• **TEXT SECTION**:
-*-

Where to start, what to say, what to reveal? These are Q's that have been ricocheting around my head for some days now. I'm not one of these "proper" writers, the sort who want to reveal their innermost thoughts about the most personal of events just to further their art. But, on the other hand, I do have this blog and you do read it. And there's some big stuff going on in my life now. It would be a bit mental to not talk about it, to tell you about bogeys in my hair but not this.
There wasn't really one definitive moment when it started but things sort of kicked off at the end of May, last time I was in Sri Lanka. I got a message from Academic Bro, my academic bro, to say that my Dad, also his Dad, had been taken to hospital because of some severe back pain. I immediately phoned London and found out that the hospital had told him that it was mostly related to wear and tear, his age and things and should start to get better soonish.
A pain in the back, quite literally, but not such a biggie.
Well things didn't get better. I came back to London to find Dad laid up in bed. There were some bad days and some not so bad days but there didn't seem to be much sign of improvement. My Mum, being a Doctor, was concerned and we made an appointment to get a second opinion. That was about a month ago and we thought we were finding out how to fix his bad back.
So, when the Doctor told us that it looked like Cancer, it was a fuck of a shock. I felt like I was watching a film scene with me and my family in it, but we weren't very good actors. Outwardly there were no tears, no big gestures or words even. All the big stuff was happening in our heads. Except in my Dad's one.

-*-

(Stored items)
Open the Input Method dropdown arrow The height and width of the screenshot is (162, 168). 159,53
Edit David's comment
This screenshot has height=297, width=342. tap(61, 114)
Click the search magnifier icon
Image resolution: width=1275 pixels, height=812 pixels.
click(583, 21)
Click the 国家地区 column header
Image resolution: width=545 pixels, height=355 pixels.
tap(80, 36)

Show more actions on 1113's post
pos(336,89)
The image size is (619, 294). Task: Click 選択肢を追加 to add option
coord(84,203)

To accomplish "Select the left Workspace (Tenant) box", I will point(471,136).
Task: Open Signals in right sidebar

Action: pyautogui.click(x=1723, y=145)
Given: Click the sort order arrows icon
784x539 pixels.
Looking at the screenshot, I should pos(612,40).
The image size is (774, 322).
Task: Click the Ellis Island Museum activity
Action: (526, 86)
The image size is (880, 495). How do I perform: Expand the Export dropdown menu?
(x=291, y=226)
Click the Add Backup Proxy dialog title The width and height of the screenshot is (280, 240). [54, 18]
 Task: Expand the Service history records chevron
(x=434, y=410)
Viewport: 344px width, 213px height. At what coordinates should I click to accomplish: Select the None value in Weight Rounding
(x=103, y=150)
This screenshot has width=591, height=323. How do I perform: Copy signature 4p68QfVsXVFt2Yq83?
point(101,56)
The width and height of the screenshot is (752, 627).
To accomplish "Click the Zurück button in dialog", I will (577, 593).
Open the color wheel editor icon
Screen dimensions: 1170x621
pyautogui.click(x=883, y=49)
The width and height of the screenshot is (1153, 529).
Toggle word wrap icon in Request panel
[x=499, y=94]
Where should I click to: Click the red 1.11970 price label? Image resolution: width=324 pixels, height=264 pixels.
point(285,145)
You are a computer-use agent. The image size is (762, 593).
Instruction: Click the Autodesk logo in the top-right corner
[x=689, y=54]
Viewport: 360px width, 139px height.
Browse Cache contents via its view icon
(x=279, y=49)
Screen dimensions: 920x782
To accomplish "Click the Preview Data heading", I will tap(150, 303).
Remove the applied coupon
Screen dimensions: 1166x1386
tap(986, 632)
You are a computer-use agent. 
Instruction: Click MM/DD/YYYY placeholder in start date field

-*-

• **EXERCISE TASKS**:
[1] According to the blog post about the father's illness, why was the father first taken to the hospital?
[2] Carry on the blog post about the father's illness from its final sentence.

• **RESULTS OF THE EXERCISE**:
[1] He was taken to the hospital because of severe back pain.

[2]
The Doctor gave him an epidural to try to help the pain, told us that some more tests were needed to confirm things and also said that there were other possible diagnoses, but that if it was Cancer, it looked like we'd caught it early anyhow.
The past few weeks have been, to put it mildly, trying. We've had numerous hospital visits, each of which has been quite a mammoth task because of his pain and lack of mobility. My Mum has been trying to look after him, to balance the positive pain relieving effects of things like Morphine with the negative confusion and sheer off his head more than normal effects that they can have, as well as looking after his minute by minute needs.
I don't mean to bleat here, I know that many people go through these sort of things, often with people who are much younger than my Dad's seventy seven years, but it's still hard.
Watching someone you love go through so much pain is a test, yet I feel that weird need to be seen to be strong to some. I'm a pretty pragmatic chap anyhow, so that's useful. I've been telling the girls what's going on, trying to strike the right balance between giving them all the information and not upsetting them too much. They adore my Dad to bits and find it unbelievably hard to watch him in pain.
I watch him and see his pride suffering. He's like that. He's always been sprightly and young looking and, all of a sudden, he's become an old man.
We're waiting on one test but the specialist told us yesterday that she's ninety nine per cent sure it's Myeloma. It can't be cured but can be managed and he may well go on to live some years yet.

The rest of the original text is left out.